--- DATA SHOWN Enclosed Below ---

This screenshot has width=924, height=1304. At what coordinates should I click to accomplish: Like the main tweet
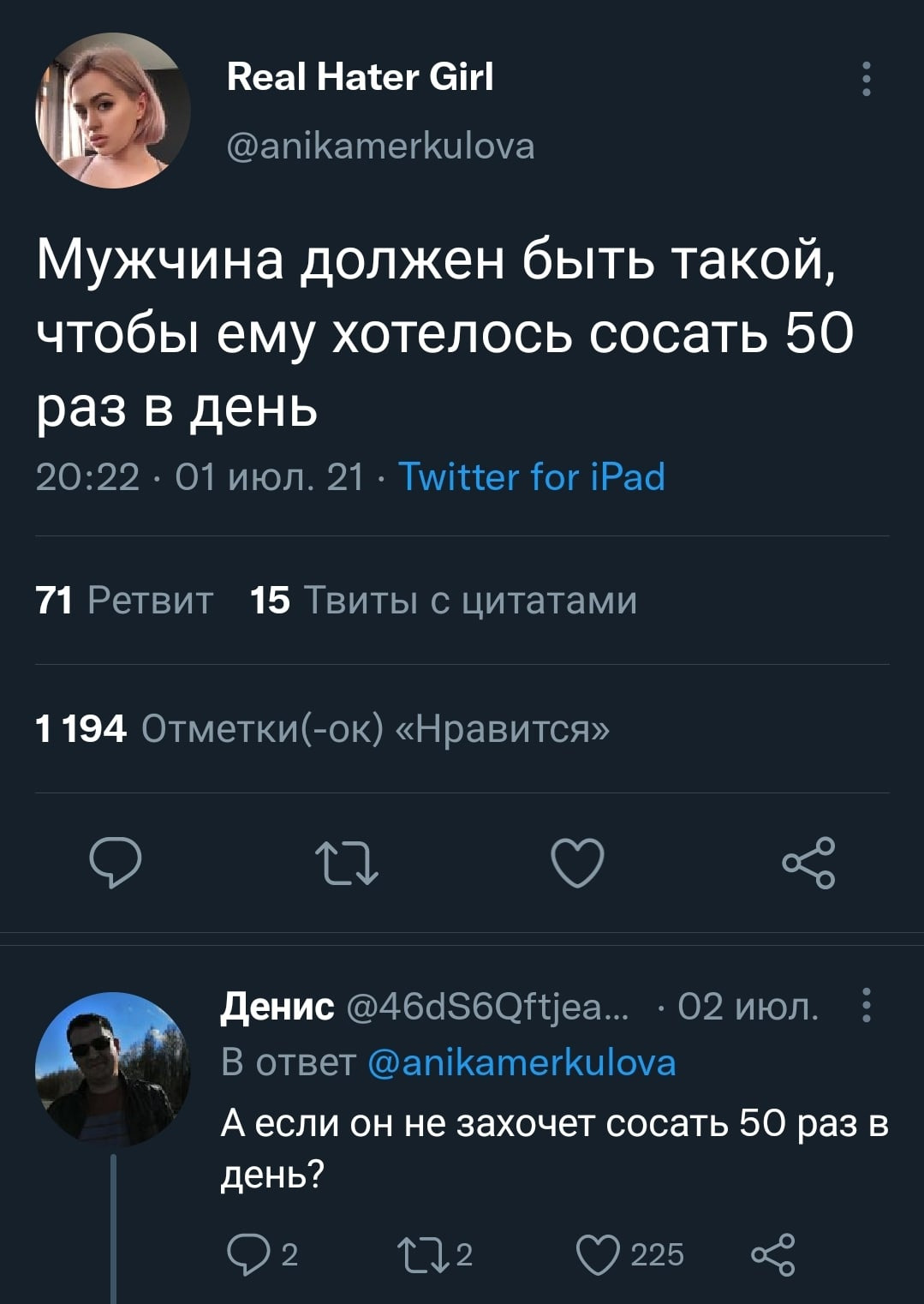tap(577, 862)
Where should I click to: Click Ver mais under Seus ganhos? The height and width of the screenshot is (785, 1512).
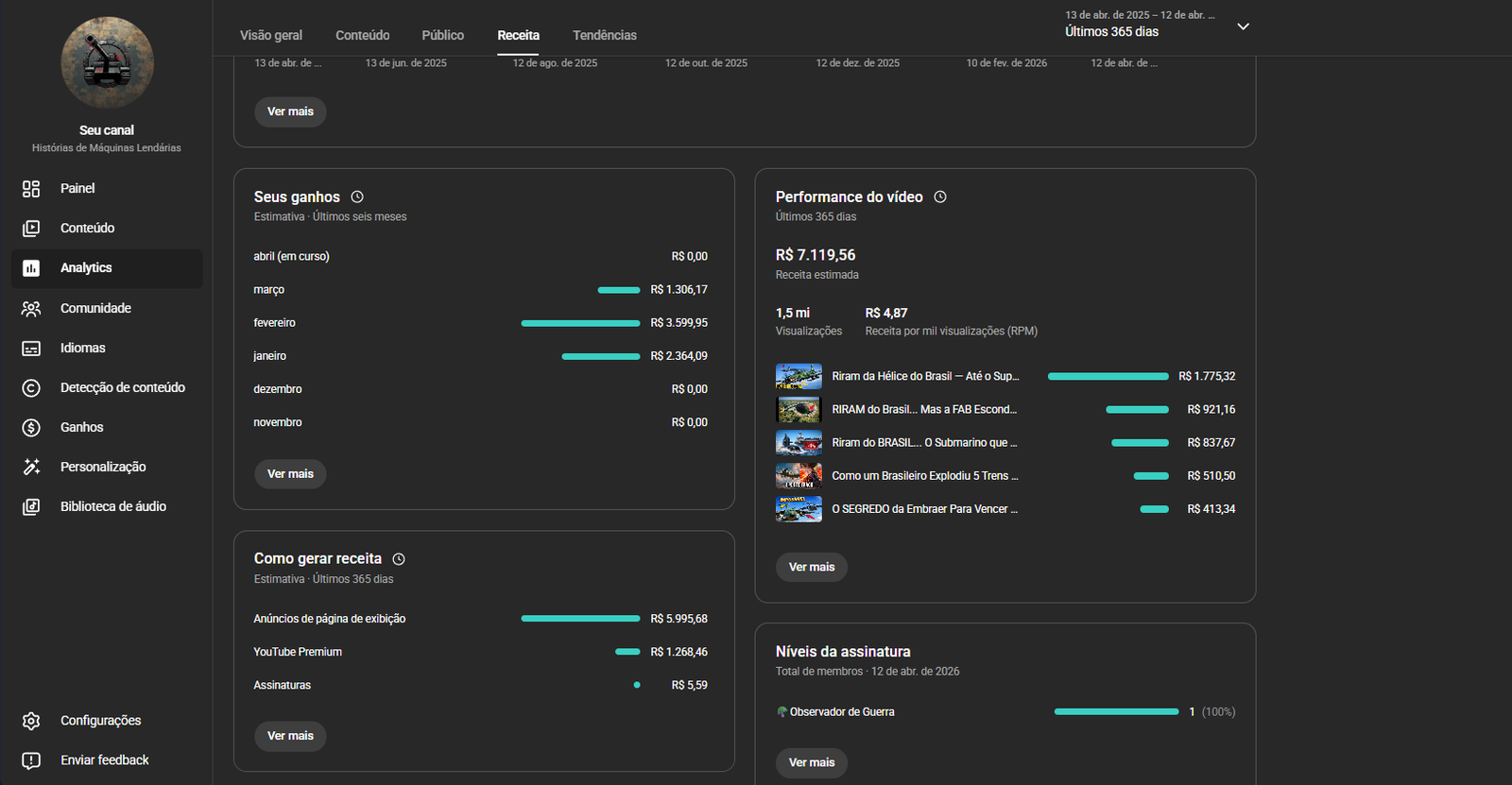tap(290, 474)
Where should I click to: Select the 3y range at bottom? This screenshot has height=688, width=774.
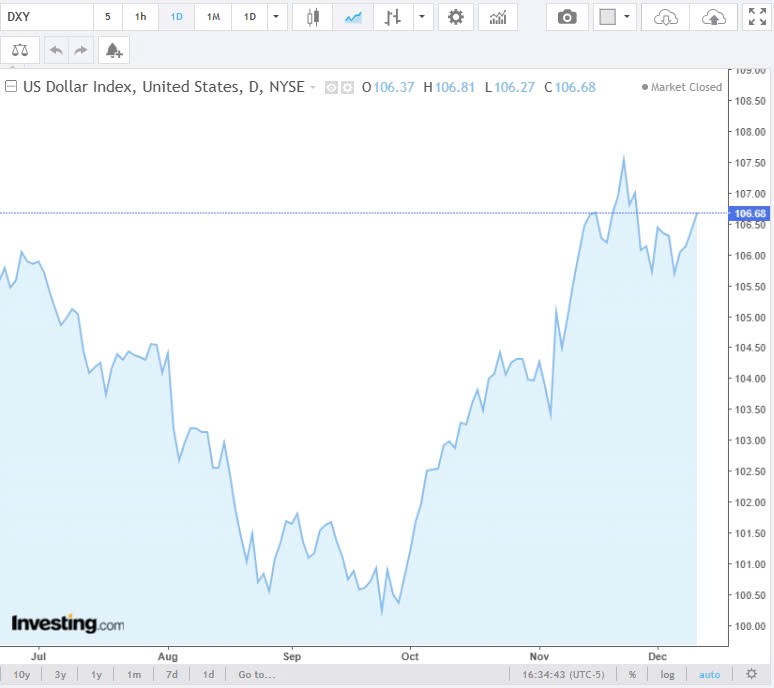(60, 675)
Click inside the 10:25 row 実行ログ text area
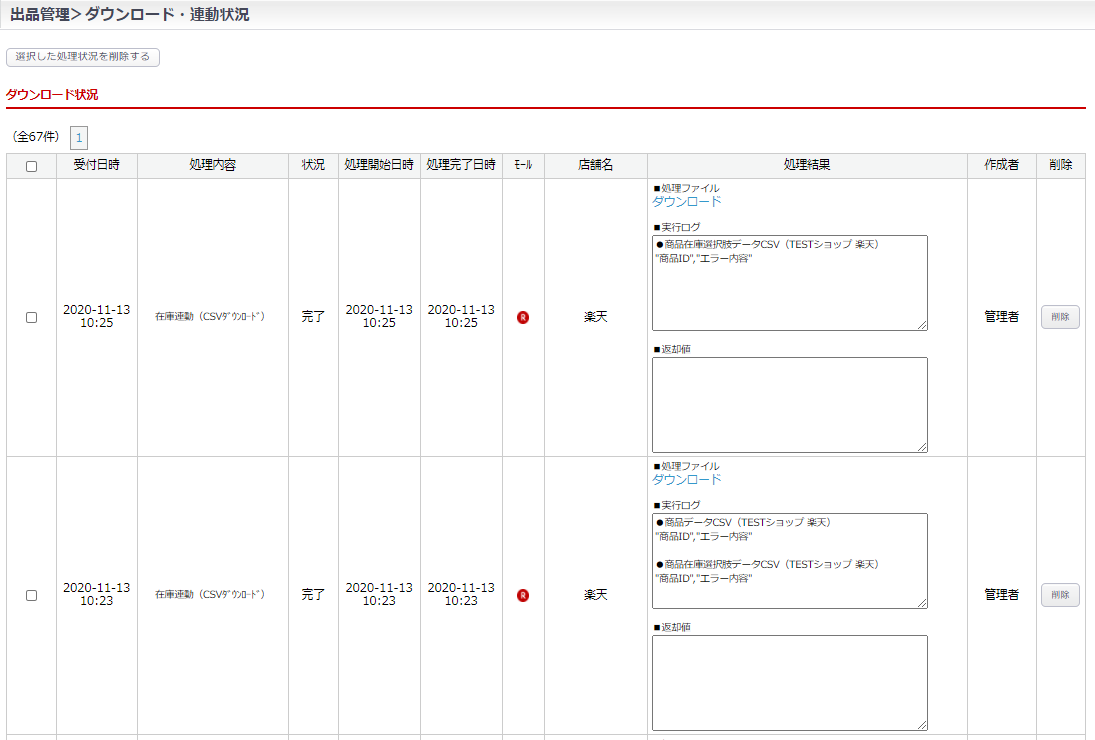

--- End of Enclosed DATA SHOWN ---

> [TASK] Where a picture appears, skip it; repeat everything else in the data exactly.

> [ANSWER AREA]
This screenshot has width=924, height=1304. At what coordinates should I click to accomplish: Like the main tweet
tap(577, 862)
Where should I click to: Click Ver mais under Seus ganhos? The height and width of the screenshot is (785, 1512).
tap(290, 474)
Where should I click to: Select the 3y range at bottom? This screenshot has height=688, width=774.
(60, 675)
Click inside the 10:25 row 実行ログ text area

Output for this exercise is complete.